Goal of the exercise => In the listing below, how many lines contain the string "computer"? Answer with the number only.

Given records =>
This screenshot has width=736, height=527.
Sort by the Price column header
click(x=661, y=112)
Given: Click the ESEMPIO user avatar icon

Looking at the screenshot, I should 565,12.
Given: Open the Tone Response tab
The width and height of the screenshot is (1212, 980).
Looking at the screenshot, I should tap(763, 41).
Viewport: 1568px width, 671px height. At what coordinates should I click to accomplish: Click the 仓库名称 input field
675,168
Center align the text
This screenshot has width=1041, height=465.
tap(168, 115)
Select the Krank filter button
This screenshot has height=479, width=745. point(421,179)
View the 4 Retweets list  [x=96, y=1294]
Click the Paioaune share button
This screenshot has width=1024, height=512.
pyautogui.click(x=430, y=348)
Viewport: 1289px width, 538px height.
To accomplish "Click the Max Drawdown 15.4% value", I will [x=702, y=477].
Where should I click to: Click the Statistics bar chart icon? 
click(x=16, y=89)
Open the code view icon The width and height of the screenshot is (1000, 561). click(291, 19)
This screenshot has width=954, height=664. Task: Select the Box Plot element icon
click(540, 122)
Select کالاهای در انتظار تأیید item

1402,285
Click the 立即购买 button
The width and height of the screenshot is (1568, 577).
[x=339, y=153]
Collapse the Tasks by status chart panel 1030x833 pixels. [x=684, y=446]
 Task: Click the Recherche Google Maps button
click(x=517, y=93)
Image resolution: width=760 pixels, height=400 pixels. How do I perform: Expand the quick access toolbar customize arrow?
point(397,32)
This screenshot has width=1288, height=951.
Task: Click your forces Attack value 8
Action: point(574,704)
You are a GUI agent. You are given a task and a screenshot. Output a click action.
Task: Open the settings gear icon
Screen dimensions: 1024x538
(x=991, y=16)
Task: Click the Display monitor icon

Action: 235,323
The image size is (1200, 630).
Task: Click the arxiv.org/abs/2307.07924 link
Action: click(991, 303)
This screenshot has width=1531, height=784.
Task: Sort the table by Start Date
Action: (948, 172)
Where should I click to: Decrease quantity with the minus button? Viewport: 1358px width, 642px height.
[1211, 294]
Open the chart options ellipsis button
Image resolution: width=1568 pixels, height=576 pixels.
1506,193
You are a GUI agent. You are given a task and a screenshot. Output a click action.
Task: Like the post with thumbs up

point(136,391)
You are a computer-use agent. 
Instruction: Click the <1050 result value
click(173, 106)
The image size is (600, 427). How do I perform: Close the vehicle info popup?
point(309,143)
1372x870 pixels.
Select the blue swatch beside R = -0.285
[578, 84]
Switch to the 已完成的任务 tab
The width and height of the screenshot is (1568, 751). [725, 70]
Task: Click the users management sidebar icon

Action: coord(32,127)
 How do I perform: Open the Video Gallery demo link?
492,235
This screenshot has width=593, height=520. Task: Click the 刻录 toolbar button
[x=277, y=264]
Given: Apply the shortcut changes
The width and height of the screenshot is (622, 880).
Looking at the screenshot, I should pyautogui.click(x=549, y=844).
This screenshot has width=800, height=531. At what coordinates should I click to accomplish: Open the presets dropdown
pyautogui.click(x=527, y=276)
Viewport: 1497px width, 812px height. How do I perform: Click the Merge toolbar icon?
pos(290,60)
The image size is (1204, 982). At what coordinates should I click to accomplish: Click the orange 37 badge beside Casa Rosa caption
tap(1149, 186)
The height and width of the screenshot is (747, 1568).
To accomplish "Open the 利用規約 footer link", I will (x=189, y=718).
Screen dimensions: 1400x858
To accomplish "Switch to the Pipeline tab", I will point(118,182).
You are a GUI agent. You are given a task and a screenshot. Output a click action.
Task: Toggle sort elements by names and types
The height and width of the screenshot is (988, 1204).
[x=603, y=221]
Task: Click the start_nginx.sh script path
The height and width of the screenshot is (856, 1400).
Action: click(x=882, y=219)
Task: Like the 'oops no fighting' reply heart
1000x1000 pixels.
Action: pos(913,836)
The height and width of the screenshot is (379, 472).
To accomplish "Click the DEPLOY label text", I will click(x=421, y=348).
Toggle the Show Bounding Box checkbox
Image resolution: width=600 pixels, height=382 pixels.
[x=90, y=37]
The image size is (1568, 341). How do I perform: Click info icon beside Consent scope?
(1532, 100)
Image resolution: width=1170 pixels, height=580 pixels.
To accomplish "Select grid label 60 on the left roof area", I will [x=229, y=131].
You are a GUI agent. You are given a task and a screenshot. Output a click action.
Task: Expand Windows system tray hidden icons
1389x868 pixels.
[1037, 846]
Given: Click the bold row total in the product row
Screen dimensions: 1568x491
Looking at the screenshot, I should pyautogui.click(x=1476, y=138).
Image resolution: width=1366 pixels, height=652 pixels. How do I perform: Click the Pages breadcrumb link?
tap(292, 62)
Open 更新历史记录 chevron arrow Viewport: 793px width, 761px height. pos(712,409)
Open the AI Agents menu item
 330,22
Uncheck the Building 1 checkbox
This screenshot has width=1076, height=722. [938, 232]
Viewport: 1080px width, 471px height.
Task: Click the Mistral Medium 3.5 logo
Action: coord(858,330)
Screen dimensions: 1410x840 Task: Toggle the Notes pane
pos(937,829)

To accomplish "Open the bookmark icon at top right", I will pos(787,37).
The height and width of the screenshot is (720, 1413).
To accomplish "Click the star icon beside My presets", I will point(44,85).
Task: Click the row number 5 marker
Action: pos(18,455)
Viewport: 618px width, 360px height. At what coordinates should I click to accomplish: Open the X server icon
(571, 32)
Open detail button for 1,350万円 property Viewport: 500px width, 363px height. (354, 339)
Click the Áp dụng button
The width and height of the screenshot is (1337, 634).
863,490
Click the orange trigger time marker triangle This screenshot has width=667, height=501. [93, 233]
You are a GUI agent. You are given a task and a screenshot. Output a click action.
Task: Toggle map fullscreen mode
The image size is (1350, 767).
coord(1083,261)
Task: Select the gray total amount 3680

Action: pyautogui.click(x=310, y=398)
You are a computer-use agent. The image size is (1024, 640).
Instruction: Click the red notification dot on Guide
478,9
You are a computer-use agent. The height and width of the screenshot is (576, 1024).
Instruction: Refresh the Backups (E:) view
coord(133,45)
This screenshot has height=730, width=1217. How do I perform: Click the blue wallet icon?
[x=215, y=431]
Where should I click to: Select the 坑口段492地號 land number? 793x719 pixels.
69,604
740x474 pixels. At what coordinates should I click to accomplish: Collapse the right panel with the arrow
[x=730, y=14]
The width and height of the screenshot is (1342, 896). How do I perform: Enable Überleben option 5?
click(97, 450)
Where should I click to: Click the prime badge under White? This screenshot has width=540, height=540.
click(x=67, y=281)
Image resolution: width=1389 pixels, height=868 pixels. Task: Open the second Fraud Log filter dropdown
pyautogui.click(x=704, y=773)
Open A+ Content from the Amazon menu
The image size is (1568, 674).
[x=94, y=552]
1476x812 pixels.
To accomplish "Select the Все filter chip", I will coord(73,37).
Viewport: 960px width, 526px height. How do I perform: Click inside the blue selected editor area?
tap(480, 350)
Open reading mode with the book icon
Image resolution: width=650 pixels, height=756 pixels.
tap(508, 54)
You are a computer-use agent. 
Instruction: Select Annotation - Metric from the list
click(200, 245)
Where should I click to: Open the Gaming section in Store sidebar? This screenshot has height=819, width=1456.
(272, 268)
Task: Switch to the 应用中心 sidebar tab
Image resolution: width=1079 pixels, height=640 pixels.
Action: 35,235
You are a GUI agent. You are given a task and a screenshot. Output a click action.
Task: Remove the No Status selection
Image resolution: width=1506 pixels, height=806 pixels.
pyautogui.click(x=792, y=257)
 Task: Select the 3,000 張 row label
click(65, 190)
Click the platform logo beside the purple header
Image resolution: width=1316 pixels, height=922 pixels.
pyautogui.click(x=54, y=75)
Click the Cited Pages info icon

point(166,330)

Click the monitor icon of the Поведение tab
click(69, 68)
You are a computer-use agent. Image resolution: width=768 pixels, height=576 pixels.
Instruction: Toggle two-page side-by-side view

Answer box => 5